This edition of the podcast New Books In History should interest a lot of people. The amount of podcasts out there that busies itself with Roman History is tremendous. I have once made a summary post of Roman History Podcasts and this is one that receives a lot of hits till this day.
Marshal Poe spoke with the British historian Adrian Goldsworthy about his book: 'How Rome fell: Death of a Superpower'. At some point in the podcast Goldsworthy sums it up very concise: Rome came to the fall from within. It rotted down from the top. The leaders became so cossupt, so bad, that the system couldn't correct itself no longer and it collapsed into itself.

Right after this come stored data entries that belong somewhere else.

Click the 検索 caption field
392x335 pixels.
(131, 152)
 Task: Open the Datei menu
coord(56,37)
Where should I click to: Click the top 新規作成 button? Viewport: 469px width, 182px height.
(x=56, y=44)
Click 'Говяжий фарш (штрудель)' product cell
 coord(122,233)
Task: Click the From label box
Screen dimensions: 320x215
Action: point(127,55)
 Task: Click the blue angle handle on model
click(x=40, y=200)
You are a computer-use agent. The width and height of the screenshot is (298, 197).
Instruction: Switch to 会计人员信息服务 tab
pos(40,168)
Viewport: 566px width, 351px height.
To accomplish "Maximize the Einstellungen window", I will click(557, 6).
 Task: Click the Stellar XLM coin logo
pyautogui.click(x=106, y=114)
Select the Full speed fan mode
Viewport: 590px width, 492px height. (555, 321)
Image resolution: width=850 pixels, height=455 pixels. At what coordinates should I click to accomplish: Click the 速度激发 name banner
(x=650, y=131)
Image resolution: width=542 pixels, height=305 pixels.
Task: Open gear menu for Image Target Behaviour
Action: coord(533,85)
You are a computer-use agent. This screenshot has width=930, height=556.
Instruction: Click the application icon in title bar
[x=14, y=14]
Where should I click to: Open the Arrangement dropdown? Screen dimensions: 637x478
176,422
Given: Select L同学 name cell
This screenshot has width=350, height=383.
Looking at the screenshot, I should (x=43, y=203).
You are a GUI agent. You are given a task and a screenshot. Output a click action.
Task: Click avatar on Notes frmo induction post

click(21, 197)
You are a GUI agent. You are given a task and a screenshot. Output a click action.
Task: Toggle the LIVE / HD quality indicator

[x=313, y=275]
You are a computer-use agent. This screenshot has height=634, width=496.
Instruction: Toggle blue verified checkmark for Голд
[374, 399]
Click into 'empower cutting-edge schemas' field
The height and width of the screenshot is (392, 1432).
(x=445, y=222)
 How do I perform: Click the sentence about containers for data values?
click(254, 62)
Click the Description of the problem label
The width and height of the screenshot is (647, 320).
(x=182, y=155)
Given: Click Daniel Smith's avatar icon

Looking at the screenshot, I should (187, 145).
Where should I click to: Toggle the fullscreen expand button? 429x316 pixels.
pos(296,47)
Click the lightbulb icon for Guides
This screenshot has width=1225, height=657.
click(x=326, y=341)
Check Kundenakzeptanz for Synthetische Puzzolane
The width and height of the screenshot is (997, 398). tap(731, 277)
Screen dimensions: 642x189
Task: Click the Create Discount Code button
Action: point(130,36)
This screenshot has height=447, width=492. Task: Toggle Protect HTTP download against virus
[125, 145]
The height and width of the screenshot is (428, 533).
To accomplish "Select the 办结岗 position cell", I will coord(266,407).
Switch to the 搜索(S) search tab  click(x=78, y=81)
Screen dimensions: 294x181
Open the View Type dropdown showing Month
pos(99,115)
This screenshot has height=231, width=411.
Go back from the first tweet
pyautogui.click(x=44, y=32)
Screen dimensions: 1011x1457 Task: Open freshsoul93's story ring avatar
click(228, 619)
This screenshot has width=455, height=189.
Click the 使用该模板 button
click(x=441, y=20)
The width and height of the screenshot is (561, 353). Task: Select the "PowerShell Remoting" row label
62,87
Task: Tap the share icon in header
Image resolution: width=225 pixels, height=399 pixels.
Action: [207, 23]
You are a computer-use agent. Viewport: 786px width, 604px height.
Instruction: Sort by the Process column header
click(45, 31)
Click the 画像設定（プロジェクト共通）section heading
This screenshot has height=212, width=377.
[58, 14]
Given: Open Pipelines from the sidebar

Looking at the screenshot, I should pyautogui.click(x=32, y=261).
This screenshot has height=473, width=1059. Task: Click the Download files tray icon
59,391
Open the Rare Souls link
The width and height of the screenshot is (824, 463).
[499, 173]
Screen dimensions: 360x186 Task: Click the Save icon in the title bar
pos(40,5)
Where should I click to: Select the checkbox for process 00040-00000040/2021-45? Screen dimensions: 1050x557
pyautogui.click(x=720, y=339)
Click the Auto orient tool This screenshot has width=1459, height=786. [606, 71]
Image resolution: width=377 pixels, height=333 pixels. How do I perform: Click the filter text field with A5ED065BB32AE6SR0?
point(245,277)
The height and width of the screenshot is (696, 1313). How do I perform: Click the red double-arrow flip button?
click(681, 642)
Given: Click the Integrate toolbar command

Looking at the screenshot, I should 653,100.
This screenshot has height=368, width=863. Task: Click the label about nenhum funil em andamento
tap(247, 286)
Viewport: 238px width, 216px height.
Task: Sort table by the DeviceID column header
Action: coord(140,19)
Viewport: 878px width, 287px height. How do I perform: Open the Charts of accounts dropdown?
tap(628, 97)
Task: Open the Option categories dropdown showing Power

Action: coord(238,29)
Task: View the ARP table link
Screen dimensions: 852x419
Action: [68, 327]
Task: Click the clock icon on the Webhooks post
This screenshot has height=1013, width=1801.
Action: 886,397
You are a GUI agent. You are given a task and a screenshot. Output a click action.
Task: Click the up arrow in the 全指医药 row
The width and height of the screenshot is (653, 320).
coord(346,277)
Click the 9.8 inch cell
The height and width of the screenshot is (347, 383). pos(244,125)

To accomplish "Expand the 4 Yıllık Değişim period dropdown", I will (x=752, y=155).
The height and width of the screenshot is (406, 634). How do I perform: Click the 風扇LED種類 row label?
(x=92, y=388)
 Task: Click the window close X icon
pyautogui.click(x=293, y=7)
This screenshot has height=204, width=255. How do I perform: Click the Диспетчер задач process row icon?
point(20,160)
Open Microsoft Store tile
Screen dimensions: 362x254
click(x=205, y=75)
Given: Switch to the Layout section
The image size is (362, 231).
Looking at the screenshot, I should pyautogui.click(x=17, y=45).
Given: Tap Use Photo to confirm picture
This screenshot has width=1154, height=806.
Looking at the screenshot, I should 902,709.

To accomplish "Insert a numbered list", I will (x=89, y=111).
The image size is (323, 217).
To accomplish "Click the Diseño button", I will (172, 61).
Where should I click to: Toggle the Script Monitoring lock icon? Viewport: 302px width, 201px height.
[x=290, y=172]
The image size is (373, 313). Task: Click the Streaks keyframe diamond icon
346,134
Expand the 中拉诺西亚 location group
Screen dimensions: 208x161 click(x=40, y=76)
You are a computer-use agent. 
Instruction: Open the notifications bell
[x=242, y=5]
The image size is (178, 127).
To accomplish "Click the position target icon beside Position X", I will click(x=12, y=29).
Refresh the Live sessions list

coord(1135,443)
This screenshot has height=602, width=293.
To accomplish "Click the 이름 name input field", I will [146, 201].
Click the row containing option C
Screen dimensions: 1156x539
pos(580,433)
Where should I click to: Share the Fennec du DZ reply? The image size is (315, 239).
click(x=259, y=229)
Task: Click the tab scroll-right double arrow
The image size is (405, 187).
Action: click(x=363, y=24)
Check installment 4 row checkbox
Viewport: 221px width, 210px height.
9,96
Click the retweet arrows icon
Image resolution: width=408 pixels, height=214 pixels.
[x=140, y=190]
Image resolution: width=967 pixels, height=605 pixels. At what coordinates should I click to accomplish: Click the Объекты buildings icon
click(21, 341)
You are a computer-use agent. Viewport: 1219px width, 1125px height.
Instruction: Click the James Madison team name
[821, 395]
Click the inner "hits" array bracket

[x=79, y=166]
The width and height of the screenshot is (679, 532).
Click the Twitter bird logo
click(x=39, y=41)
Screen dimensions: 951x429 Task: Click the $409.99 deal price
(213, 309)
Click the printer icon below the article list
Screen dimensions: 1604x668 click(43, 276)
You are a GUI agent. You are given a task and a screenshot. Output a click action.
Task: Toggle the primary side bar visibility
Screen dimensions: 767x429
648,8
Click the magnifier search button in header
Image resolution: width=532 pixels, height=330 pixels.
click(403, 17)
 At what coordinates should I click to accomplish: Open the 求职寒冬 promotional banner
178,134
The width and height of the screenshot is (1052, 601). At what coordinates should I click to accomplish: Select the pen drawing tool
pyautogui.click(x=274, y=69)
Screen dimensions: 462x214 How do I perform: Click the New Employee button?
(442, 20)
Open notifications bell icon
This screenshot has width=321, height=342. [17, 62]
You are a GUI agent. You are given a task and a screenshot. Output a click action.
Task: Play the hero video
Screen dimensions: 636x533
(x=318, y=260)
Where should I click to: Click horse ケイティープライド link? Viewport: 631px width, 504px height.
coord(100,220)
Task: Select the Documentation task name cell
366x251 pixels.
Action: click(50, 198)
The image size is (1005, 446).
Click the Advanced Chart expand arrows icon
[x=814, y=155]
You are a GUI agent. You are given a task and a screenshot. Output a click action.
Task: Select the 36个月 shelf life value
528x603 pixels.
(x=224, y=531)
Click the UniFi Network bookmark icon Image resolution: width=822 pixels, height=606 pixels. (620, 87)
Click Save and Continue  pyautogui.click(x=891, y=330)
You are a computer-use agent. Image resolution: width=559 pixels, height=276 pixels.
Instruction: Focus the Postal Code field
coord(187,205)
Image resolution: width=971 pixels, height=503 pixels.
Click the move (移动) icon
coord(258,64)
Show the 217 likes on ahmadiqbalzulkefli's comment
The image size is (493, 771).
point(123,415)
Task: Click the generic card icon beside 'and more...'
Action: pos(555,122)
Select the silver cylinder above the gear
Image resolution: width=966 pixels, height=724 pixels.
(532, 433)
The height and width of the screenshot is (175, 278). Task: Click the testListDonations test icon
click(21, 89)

Poe thinks he recognizes this from the Soviet Union (Poe is a specialist in Russian history). When a leader is bad, he can be corrected by his surroundings, but when he becomes so cruel that he has removed the entourage of good helpers and anybody who wants to remonstrate can lose his head, the chain of command starts to believe in its own lies and steadily drives the whole system over the cliff. And there was some driving to do. Goldsworthy goes through great lengths to describe the volume of Rome's hegemony. In this the message already lies: nothing could bring down Rome but Rome.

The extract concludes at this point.